Spencer learned that in such difficult cases it was the experience of the Burundian and Congolese doctors that made all the difference.

“The physicians in Burundi are some of the best I’ve ever come across, I couldn’t have triaged and treated patients as well,” he says. “I don’t think I would have had the same success in deciding who needed oxygen to survive and who didn’t. But they had experience. They’d seen it before.”
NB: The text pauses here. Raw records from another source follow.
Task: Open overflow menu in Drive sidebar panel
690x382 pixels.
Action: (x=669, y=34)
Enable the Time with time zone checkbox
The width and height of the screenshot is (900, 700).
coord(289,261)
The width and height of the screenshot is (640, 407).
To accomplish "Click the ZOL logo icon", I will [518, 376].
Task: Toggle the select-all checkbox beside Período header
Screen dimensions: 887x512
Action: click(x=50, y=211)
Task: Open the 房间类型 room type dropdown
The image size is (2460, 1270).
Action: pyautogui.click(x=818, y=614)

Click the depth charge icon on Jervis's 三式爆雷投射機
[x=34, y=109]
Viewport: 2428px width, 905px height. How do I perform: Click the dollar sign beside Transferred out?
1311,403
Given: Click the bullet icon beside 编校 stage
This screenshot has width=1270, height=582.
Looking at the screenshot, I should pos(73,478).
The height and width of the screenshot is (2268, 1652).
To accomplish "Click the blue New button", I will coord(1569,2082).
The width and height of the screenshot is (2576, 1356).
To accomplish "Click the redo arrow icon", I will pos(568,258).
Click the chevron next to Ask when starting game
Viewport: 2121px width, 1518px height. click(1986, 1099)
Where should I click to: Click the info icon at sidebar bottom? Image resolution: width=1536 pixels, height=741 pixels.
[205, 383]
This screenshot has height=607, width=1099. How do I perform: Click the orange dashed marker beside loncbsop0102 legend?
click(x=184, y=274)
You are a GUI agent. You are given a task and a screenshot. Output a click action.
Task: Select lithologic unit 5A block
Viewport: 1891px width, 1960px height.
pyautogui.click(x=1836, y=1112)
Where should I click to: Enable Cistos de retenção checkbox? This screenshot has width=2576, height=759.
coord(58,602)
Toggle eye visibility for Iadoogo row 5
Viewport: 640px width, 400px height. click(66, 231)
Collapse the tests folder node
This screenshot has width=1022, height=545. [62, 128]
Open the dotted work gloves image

While Spencer was able to introduce cutting edge empirical medical knowledge to many of his East African counterparts – in particular emergencies arising from long-term illnesses such as diabetes or stroke – he found that without adequate medical supplies, his impact was limited. “You can make a diagnosis but you can’t do much with it,” he says. Sometimes there was nothing to be done for stroke patients. “Sometimes even aspirin just weren’t available.”

Intore war dance

Surveying on the Ground

In addition to Spencer’s clinical work, he worked alongside renowned epidemiologist Les Roberts and VHW’s Ntaba to conduct an epidemiological fieldwork survey in South Burundi. He made a startling find which led him to an unorthodox conclusion.

“It was a household survey,” he explains. “We went into 30 different geographical locations chosen proportional to size, but otherwise randomly selected.”

After conducting epidemiology work in the eastern DRC, Roberts found that more children were dying from uvulectomy complications than from war-related conditions, so he proposed including a similar assessment in South Burundi.

“In addition to asking questions concerning mortality rate, we asked about uvulectomy. The practice is still active there but what we found was staggering – over 85% of children surveyed had had a voluntary, ‘therapeutic’ uvulectomy.”

Furthermore, patients who had undergone the procedure themselves were denying subjecting their children to the practice when questioned among procedural weight, vaccination and HIV discussions at VHW’s clinic discussions.

“It was strange,” says Spencer. “People were willing to accept vaccinations ... but they were unwilling to give up uvulectomy – a potentially dangerous and fatal procedure. They knew that they shouldn’t be doing it but they did it anyway.”

Though he admits the idea isn’t an appealing one, Spencer tentatively questioned whether western medicine may be better being incrementally introduced in the region.

“Would it make more sense for us to do uvulectomies in safe, sterile environments where people don’t have to pay? Would we be better off doing ‘A’ to get to ‘B’ rather than just heading to ‘B’ directly?”

“Long term change is going to be dependent on outside institutions being pragmatic for on-the-ground solutions. Future IEM success will depend on community education, covering topics like domestic violence, uvulectomies and HIV. For example, a lot of people thought seizures were contagious.”

Emphasizing the importance of surveys and local knowledge, Spencer also learned to question existing data.

“During a birth survey in the DRC we asked women where they gave birth. They usually said a clinic or hospital as that is the law. The numbers didn’t seem to add up so we went to various clinics and asked to see birth registers, finding they were over-reported. So, we established an ongoing surveillance system for continuous data collection in addition to the one-off survey, using a local monitor from the community. Then we triangulated the data with model predictions to get more accurate, 3D picture.”

Uvula assessment

NGO Benchmarking

Spencer believes it is not only patients who can give inaccurate information, expressing concern about the potential implications of health NGOs and initiatives in IEM after his experiences in East Africa.

“There needs to be a measure and proof that a program is working and serving the population, not only for financial donors . . . Without someone on-the-ground who knows the area and its people collecting information, the likelihood that you are going to do more harm than good is pretty high.”